Damos gracias a Dios por todos los hombres y mujeres que viven en la vida religiosa. Mediante la consagración a Dios, se entregan de por vida a obras de caridad, apostolado, enseñanza. Son como un ejército de amor que llena el jardín de la Iglesia con sus mejores aromas. ¡Cuántos carismas ha suscitado el Espíritu para servir a los hermanos, en el seguimiento radical de Cristo! Nuestra diócesis de Córdoba es especialmente afortunada con la presencia de tantas formas de vida religiosa, que expanden el buen olor de Cristo.
También damos gracias a Dios por las Sociedades de Vida apostólica, por los Institutos Seculares, por las Vírgenes Consagradas y por las Nuevas Formas de Vida Consagrada. Permaneciendo en el mundo, están consagrados a Dios, para transformar el mundo desde dentro.
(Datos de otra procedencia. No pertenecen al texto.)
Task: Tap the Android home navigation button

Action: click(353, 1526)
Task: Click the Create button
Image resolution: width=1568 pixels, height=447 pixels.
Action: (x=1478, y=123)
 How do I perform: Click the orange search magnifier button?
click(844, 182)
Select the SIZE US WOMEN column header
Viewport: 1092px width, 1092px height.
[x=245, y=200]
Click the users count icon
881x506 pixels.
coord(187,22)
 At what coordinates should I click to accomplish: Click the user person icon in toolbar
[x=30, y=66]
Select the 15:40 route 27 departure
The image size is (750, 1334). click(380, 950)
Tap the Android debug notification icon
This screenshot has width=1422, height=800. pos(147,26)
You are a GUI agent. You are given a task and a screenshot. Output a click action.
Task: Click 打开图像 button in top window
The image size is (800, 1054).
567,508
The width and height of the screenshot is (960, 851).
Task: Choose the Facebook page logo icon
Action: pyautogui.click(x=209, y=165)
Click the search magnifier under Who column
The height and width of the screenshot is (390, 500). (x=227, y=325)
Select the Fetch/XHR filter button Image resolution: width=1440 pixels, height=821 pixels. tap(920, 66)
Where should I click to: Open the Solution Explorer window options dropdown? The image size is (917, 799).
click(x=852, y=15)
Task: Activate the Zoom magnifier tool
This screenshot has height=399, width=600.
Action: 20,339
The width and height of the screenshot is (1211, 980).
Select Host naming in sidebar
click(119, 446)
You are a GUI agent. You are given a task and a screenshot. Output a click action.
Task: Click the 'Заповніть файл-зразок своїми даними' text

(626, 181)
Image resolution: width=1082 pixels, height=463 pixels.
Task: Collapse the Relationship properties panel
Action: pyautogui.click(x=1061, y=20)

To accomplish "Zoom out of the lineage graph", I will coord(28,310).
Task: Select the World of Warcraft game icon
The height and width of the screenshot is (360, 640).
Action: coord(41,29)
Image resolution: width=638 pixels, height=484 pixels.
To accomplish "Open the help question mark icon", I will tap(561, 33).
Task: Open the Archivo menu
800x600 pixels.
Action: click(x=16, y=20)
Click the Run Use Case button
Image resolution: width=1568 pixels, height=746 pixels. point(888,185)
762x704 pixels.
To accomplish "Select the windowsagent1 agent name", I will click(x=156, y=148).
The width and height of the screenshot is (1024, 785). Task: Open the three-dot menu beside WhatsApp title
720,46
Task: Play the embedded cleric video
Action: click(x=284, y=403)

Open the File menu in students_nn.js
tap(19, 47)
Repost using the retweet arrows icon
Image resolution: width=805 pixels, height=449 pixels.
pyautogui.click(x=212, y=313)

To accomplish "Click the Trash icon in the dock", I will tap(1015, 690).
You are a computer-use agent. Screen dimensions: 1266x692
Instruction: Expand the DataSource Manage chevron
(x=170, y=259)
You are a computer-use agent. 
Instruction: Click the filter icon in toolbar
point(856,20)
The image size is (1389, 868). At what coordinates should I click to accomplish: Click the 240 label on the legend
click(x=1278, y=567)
Dios sigue llamando. En nuestra diócesis continúa habiendo jóvenes que reciben esta llamada, que entre todos hemos de cultivar y hacer madurar en un clima de fe. Damos gracias a Dios por la vida consagrada en todas sus formas, y que constituyen en la Iglesia como un reclamo para que todos los fieles sigamos la llamada del Señor a la santidad. En la nueva evangelización, los consagrados tienen un papel insustituible. Apoyemos todos esta forma de vida, que Jesús eligió para sí y para su Madre bendita.